Maputo — The Mozambican health authorities are advising HIV-positive mothers to breast feed their babies if they are unable to afford alternatives, despite the risk of transmitting the virus via breast milk.
This information was given on Tuesday by Hemlaximin Nataial, a paediatrician at Maputo's Jose Macamo General Hospital. According to Nataial, the health authorities opted for a lesser of two evils approach when they discovered that a high percentage of the children born to HIV positive mothers were malnourished.
She told AIM that some HIV positive mothers have no money to buy artificial milk for their babies, and in other cases, they lack hygienic conditions in their homes to prepare the milk, particularly concerning care for the utensils to prepare and administer the milk.

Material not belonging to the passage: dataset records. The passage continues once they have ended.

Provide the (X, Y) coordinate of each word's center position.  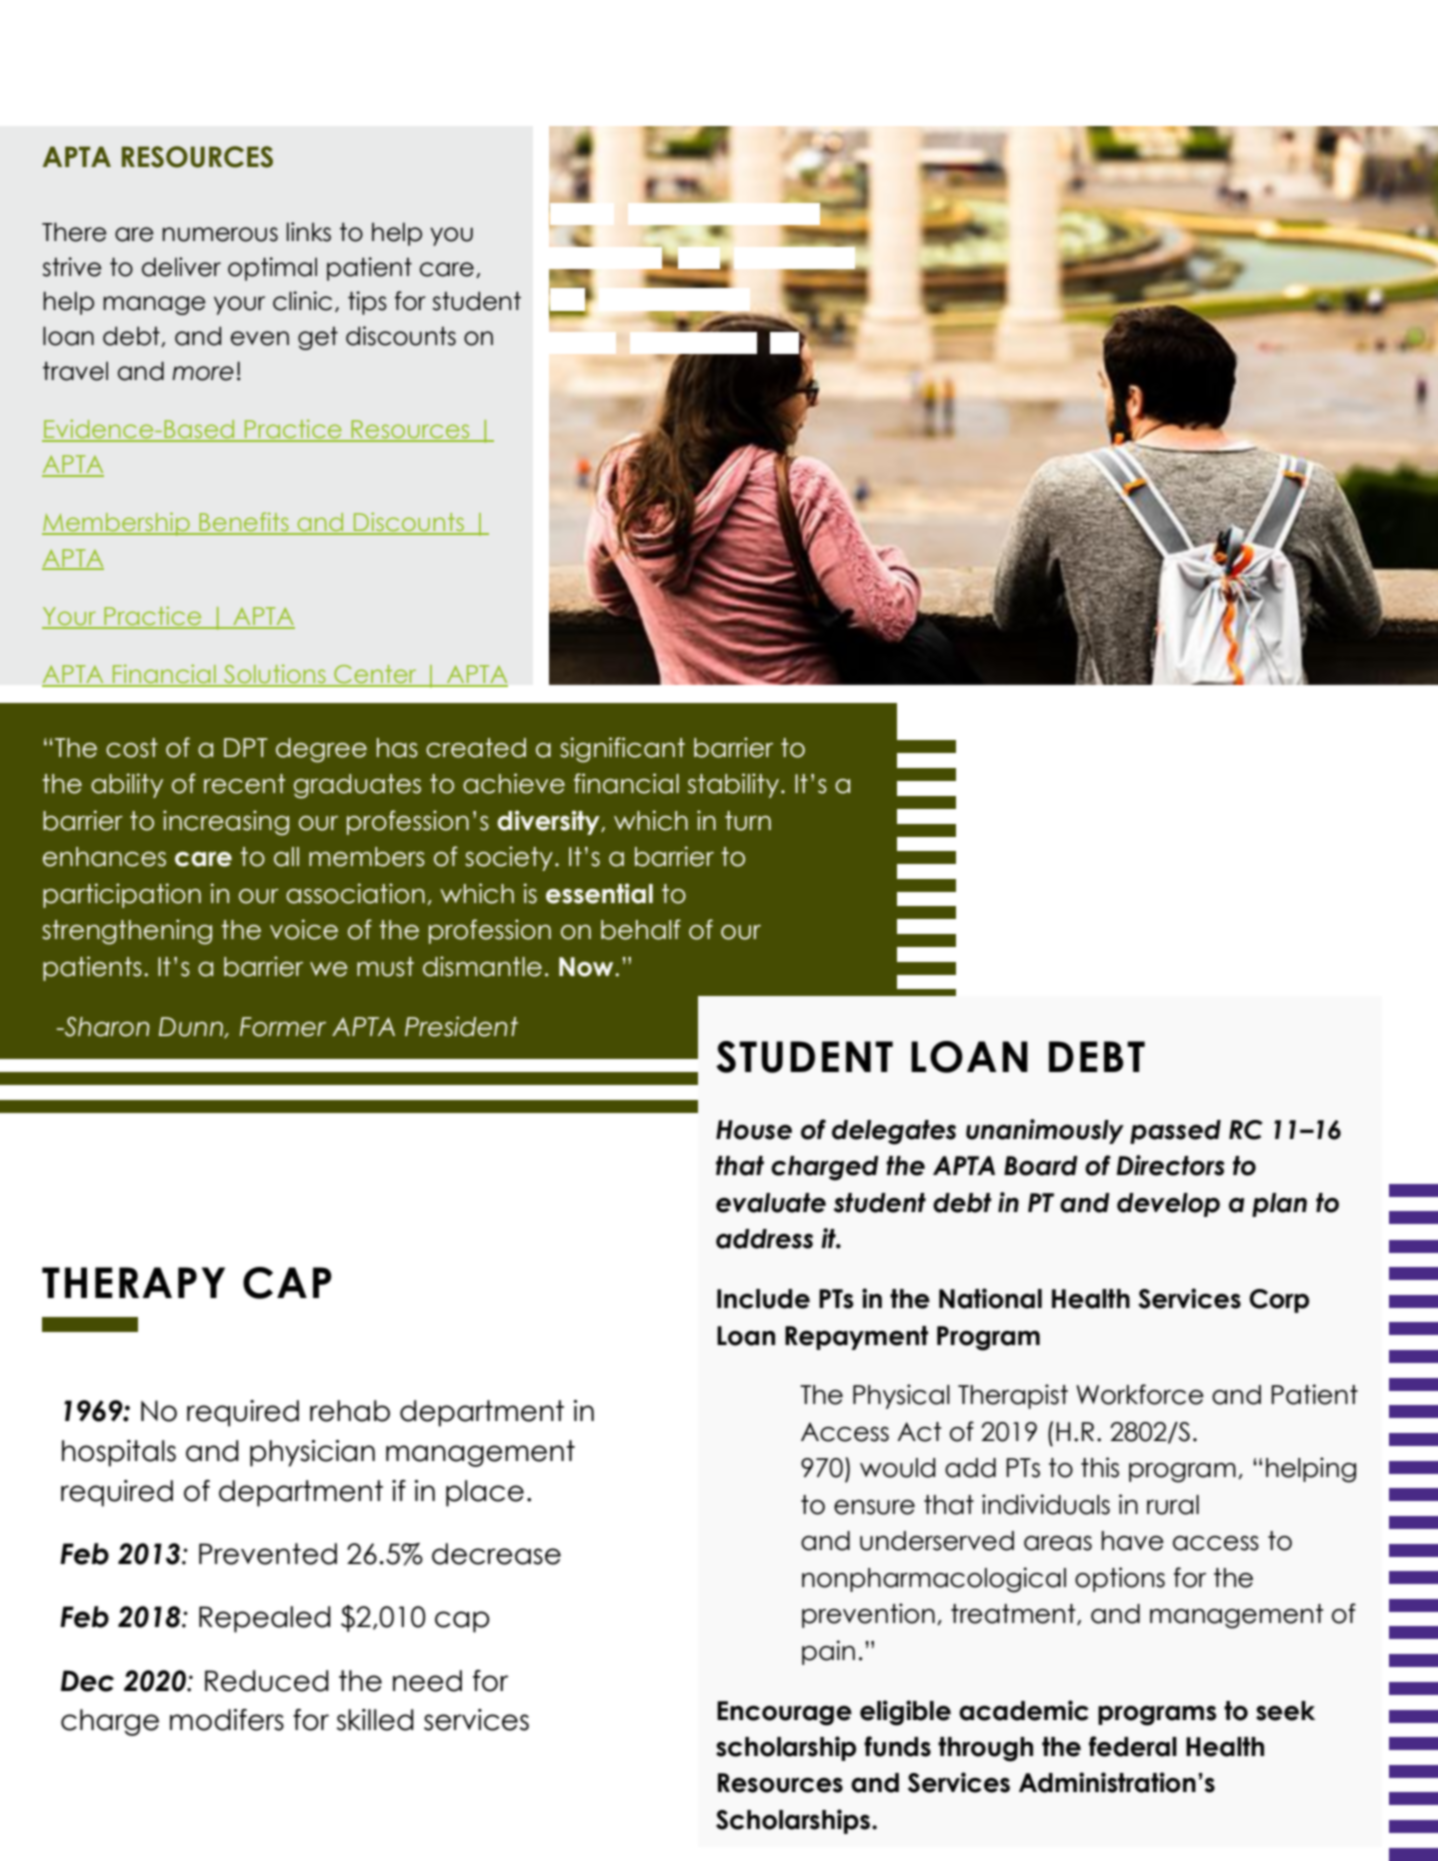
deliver (181, 267)
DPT (246, 747)
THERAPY (133, 1282)
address (764, 1239)
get (318, 338)
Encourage (784, 1713)
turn (748, 821)
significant (622, 750)
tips (367, 303)
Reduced (267, 1681)
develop (1168, 1205)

"Under our conditions, we have no alternative but to advise the HIV-positive mothers to breastfeed their babies. Most of these mothers have no financial capacity to purchase artificial milk. In other cases, the mothers have no conditions to treat the bottles and to prepare the milk with good quality drinking water", she explained
Nataial said that "The lack of conditions to treat milk for the babies may result in diarrhoeal diseasess, and we have recorded many such cases'.
Nataial said that her hospital receives many cases of malnourished children, and the paediatric ward is always overcrowded. Sometimes one can find two or three children sleeping in the same bed.